#### [Extract to read]
((

Right: The original plain white cover. Left: The cover of my first book fell off, so I made a new cover for it. |
Last night I didn’t have anything prepared for this week’s blog post. My conversational fallback is to talk about the weather. Hoping to avoid a weather report, I came up with this essay. We’ll save the weather for another post.
It's funny the little things I remember, when as a general rule, I forget everything. For instance, I understand that I lived throughout the 1980’s – but I don’t think I've any authentic, first person memories of doing so. I can work out what I was doing during those ten years – sort of – and from that knowledge I can reconstruct some incidents from that era – as in I know I had to have done this or that. But I gather that most people are able to actually relive, in their minds, hours and hours of actual incidents from their past. I’ve never been able to do that for that reason. So it is remarkable when I do remember an incident at all. Indeed, I based one of my novels, Sailing to Redoubt, on a remembered dream from when I had to have been five to seven years old. Which brings me around to the subject of this post: Islandia.
I have a distinct memory of picking up and looking over the book pictured above (on the right): Austin Tappan Wright’s utopian/fantasy/make-believe world Islandia. I have no idea why I remember doing so. Though to be clear I remember doing it -- I can't recall the actual scene. The memory goes back to 1966 when this version was released. I know that it wasn’t in the usual card shop where I purchased most of my books back in those days, so it must have been a book shop -- Walden’s? or B Dalton?
As you can see, the cover is plain white (ala White Album?) with the title and the blurb “One of the great “underground” novels of the twentieth century.” It was a big thick book – 944 pages thick. The back cover, like the front cover had the title, some blurbs from the New Your Times, the New York Herald Tribune, and Orville Prescott, whoever he was. Plus a brief synopsis;
“ISLANDIA has been an underground classic for over two decades. Signet’s republication of this great book brings before the public one of the most staggering feats of literary creation – a detailed history of an imagined country and a young American’s adventure there… among the people he met and the women he loved.
THE SPELL OF ISLANDIA IS POWERFUL. As Norman Cousins described the book’s power in The Saturday Review: “Islandia, like life, was real; Islandia was earnest. Little by little it became recognized for the miracle it was.”
I considered buying it, but in the end passed on it – it was probably in the science fiction section, or I would never have come across it, but it wasn’t science fiction enough for me to plunk down the $1.25 (when most paperbacks were $.50 - $.75) back then.
But, for some reason I never forgot it. And perhaps 12 years later, I'm vague on the date, but I know the place, I came across a copy of it in Oklahoma Street Library, pulled it off the shelf and started reading it. It wasn’t my local library so I couldn’t take it home, but once again, strangely enough I remembered the incident.

))

#### [Excerpted records]
((

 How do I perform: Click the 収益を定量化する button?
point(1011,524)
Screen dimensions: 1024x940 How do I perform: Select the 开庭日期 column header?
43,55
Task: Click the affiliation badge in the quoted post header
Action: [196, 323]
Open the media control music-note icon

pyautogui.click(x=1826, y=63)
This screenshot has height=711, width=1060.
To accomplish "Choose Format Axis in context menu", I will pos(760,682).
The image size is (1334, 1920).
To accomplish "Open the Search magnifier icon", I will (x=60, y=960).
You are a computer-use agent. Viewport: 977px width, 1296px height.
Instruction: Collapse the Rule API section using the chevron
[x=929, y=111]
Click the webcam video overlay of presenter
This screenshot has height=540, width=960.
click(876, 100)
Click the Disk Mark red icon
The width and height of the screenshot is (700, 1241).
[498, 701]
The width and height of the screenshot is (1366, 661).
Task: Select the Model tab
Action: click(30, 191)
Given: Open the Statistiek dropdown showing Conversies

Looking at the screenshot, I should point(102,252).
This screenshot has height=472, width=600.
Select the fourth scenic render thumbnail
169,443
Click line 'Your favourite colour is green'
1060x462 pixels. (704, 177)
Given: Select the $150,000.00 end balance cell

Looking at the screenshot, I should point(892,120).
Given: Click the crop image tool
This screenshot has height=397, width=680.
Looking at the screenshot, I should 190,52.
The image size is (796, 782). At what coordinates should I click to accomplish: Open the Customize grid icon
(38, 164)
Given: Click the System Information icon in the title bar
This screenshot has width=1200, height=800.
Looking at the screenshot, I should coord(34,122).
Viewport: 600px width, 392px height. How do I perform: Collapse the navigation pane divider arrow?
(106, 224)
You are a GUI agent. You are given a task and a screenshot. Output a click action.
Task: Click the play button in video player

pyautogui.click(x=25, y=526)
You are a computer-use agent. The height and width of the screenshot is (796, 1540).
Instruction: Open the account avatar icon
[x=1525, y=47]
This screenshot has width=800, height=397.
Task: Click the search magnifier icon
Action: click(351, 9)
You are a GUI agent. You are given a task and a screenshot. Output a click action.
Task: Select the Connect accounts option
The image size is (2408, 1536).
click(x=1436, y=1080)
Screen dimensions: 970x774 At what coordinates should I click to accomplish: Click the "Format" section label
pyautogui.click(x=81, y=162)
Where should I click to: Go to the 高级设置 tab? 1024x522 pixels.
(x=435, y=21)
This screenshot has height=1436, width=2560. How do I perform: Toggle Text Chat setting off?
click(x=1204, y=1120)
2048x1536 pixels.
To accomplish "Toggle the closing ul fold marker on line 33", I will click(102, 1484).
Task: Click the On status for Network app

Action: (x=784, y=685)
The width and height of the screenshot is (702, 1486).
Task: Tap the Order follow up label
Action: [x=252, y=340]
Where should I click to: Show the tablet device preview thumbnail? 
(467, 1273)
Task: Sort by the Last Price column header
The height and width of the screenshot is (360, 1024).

))

#### [Short problem 1]
Do the following statements agree with the blog post about Islandia? Answer yes or no for each and quote the words that decide it: (a) The 1966 edition ran to 944 pages. (b) The writer bought the book when first seeing it in the shop. (c) The writer took the library copy home to read.
#### [Short problem 2]
Reproduce the blog post about Islandia from "THE SPELL OF" to "- $.75) back then.", word for word.

#### [Full solution 1]
(a) Yes: "It was a big thick book – 944 pages thick."
(b) No: "I considered buying it, but in the end passed on it"
(c) No: "It wasn’t my local library so I couldn’t take it home"

#### [Full solution 2]
THE SPELL OF ISLANDIA IS POWERFUL. As Norman Cousins described the book’s power in The Saturday Review: “Islandia, like life, was real; Islandia was earnest. Little by little it became recognized for the miracle it was.”
I considered buying it, but in the end passed on it – it was probably in the science fiction section, or I would never have come across it, but it wasn’t science fiction enough for me to plunk down the $1.25 (when most paperbacks were $.50 - $.75) back then.